> _Aim of the task_
Count the lines in the records below that contain the word "link". Reply with the number alone.

> _Dataset content_
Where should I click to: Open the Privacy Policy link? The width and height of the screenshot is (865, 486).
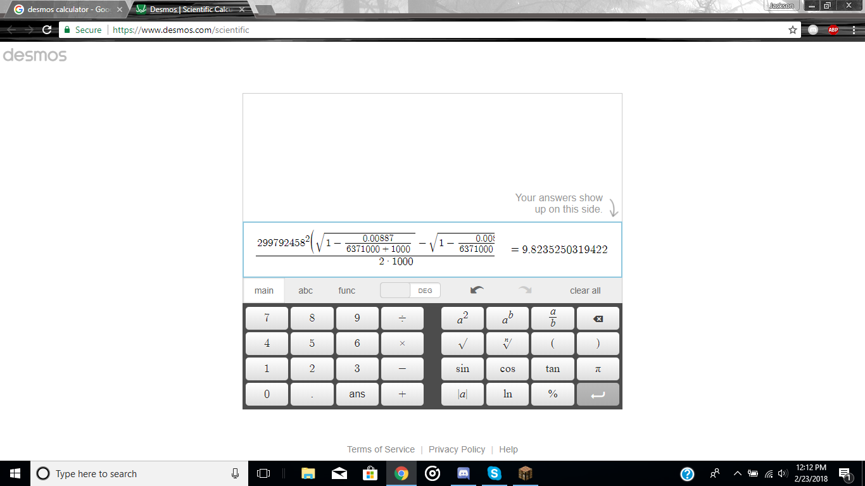click(457, 449)
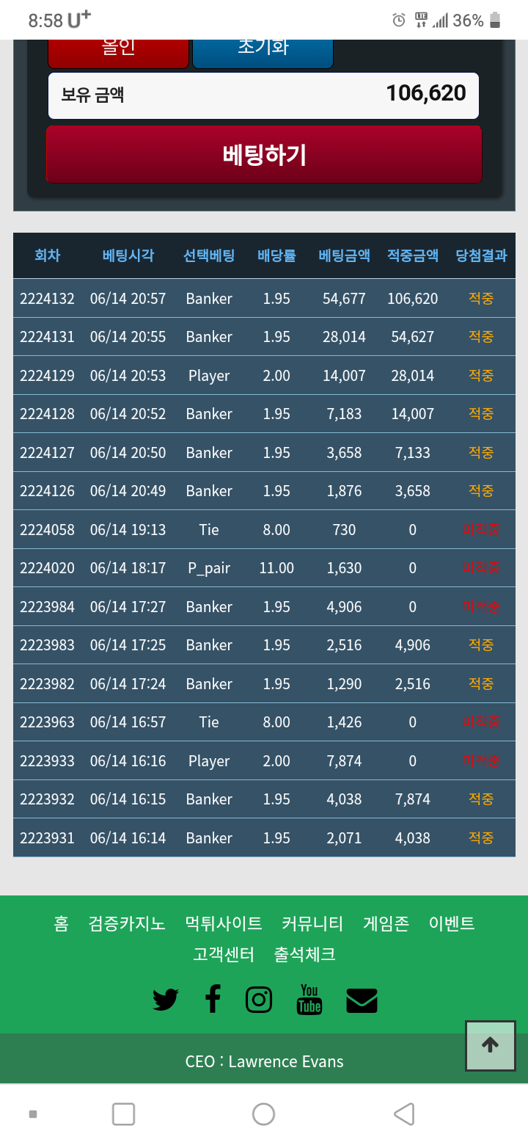Tap the Android back navigation icon

tap(404, 1113)
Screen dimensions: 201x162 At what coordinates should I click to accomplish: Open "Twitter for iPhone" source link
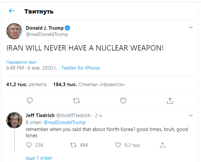[x=81, y=68]
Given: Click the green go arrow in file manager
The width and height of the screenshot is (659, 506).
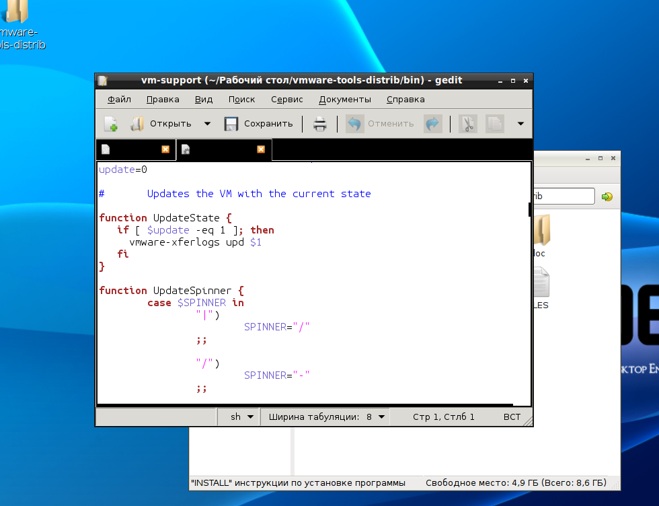Looking at the screenshot, I should [x=607, y=196].

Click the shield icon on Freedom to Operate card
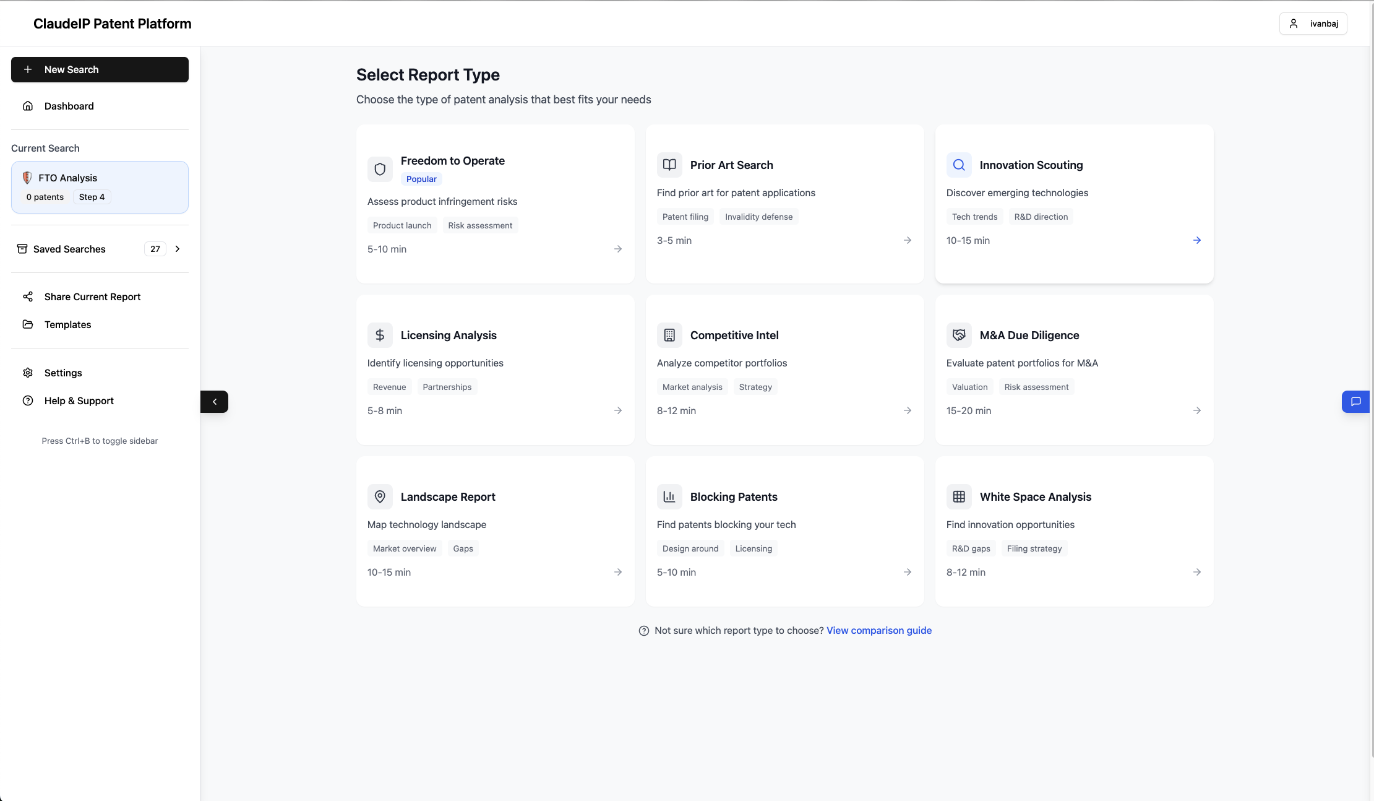[x=380, y=169]
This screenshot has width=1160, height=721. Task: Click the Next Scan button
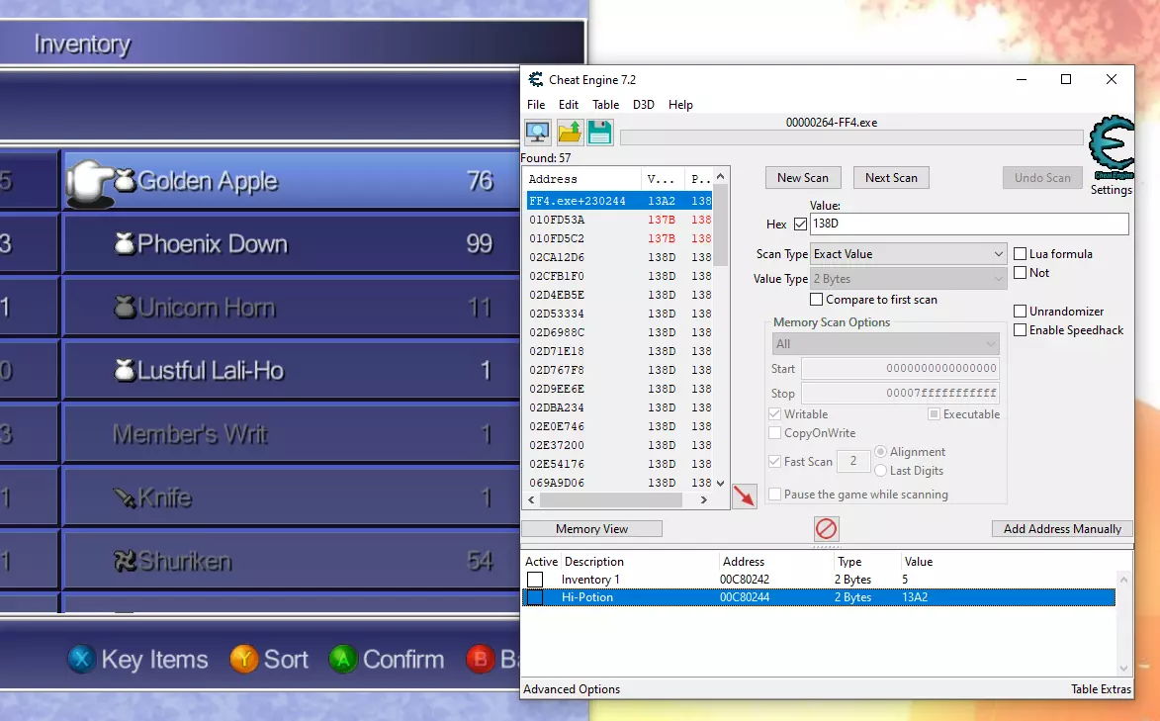pos(891,178)
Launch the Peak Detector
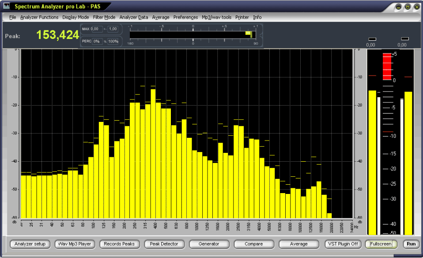The image size is (423, 258). point(164,244)
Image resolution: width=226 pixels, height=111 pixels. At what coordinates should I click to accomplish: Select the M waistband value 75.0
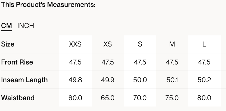coord(172,98)
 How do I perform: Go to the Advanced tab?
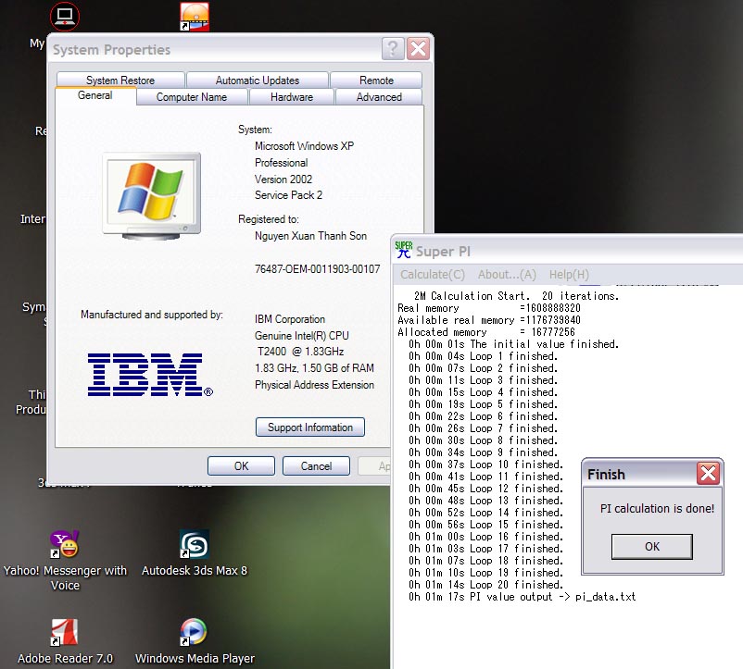pyautogui.click(x=379, y=97)
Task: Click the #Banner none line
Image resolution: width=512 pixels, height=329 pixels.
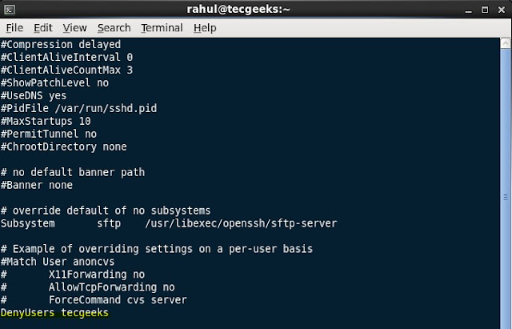Action: pyautogui.click(x=37, y=185)
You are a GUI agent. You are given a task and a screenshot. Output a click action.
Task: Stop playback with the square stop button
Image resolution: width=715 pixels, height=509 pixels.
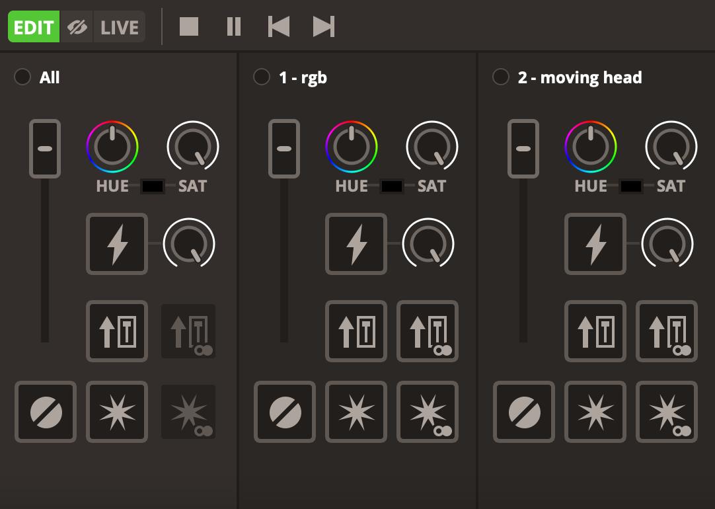pos(189,27)
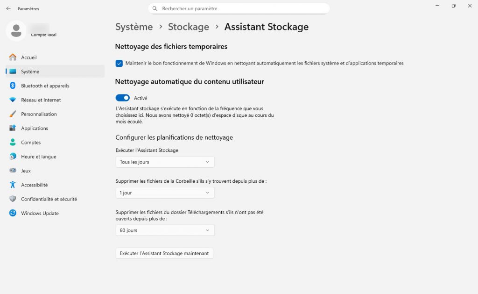This screenshot has width=478, height=294.
Task: Open Personnalisation paintbrush icon
Action: [x=13, y=114]
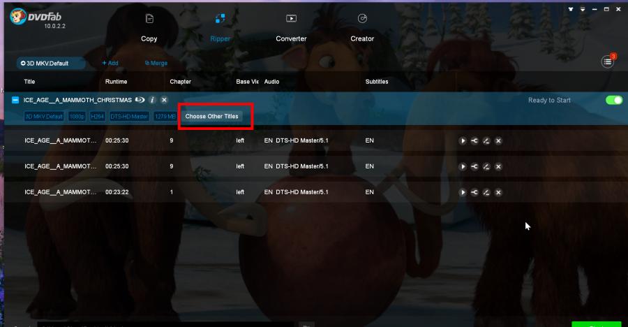628x327 pixels.
Task: Open the task queue list icon
Action: (607, 61)
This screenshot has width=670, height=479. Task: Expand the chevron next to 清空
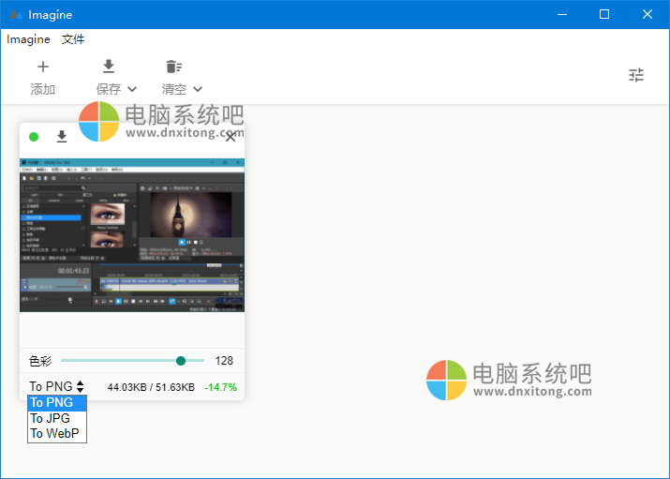tap(198, 89)
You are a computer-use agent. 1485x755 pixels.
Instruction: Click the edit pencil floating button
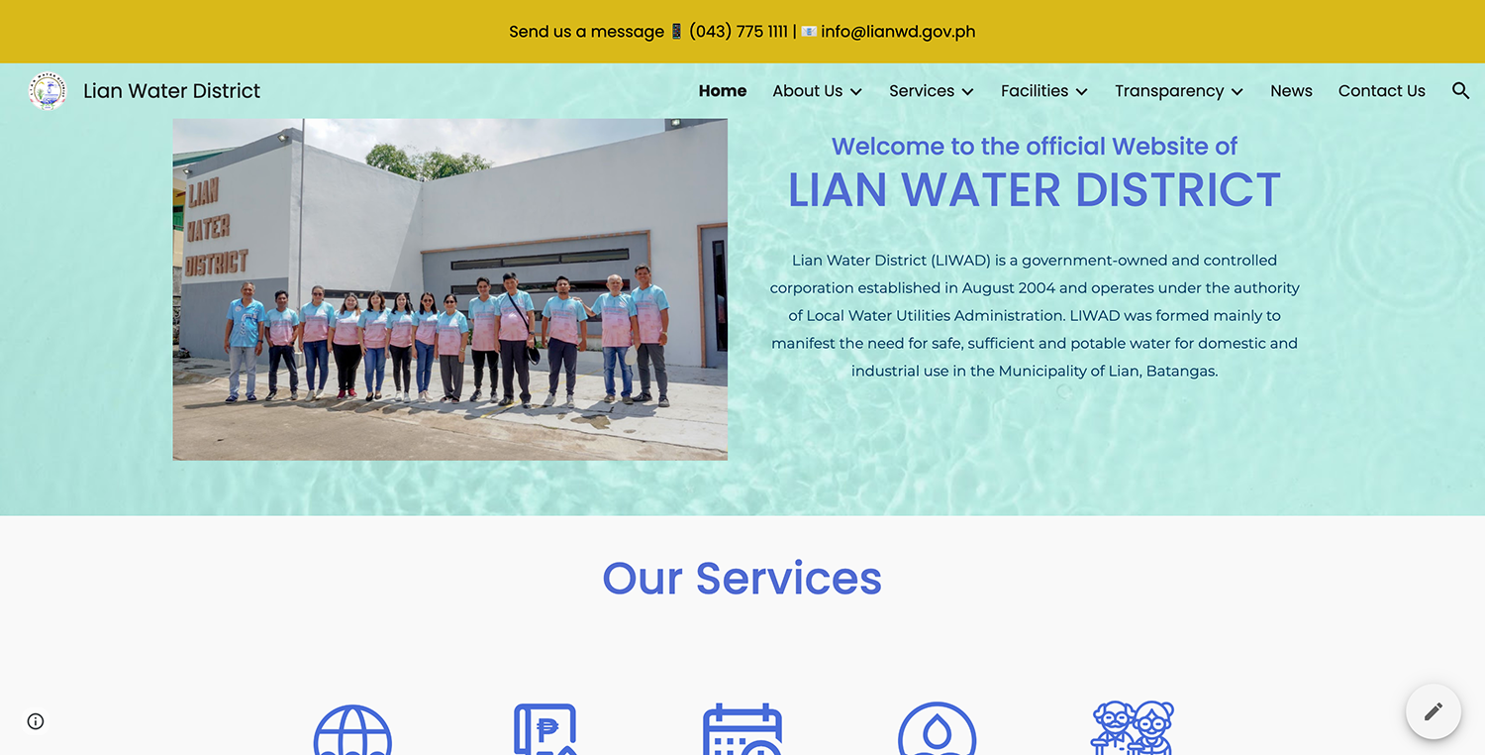(x=1433, y=711)

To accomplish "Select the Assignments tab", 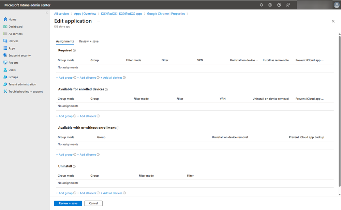I will 65,42.
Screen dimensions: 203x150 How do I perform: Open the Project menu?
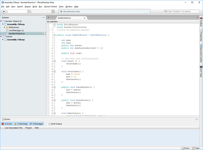point(28,6)
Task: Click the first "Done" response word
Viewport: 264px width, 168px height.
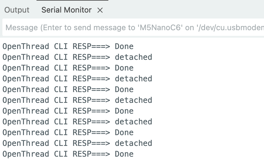Action: [x=124, y=46]
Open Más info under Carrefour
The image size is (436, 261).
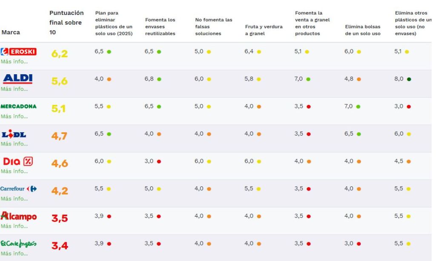pos(14,198)
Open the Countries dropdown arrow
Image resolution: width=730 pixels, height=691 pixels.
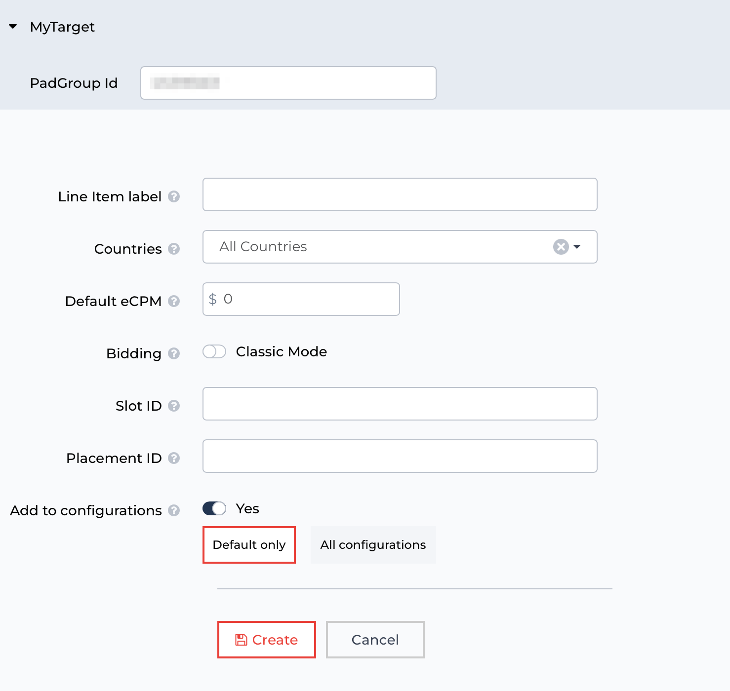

> _Result of the exercise_
2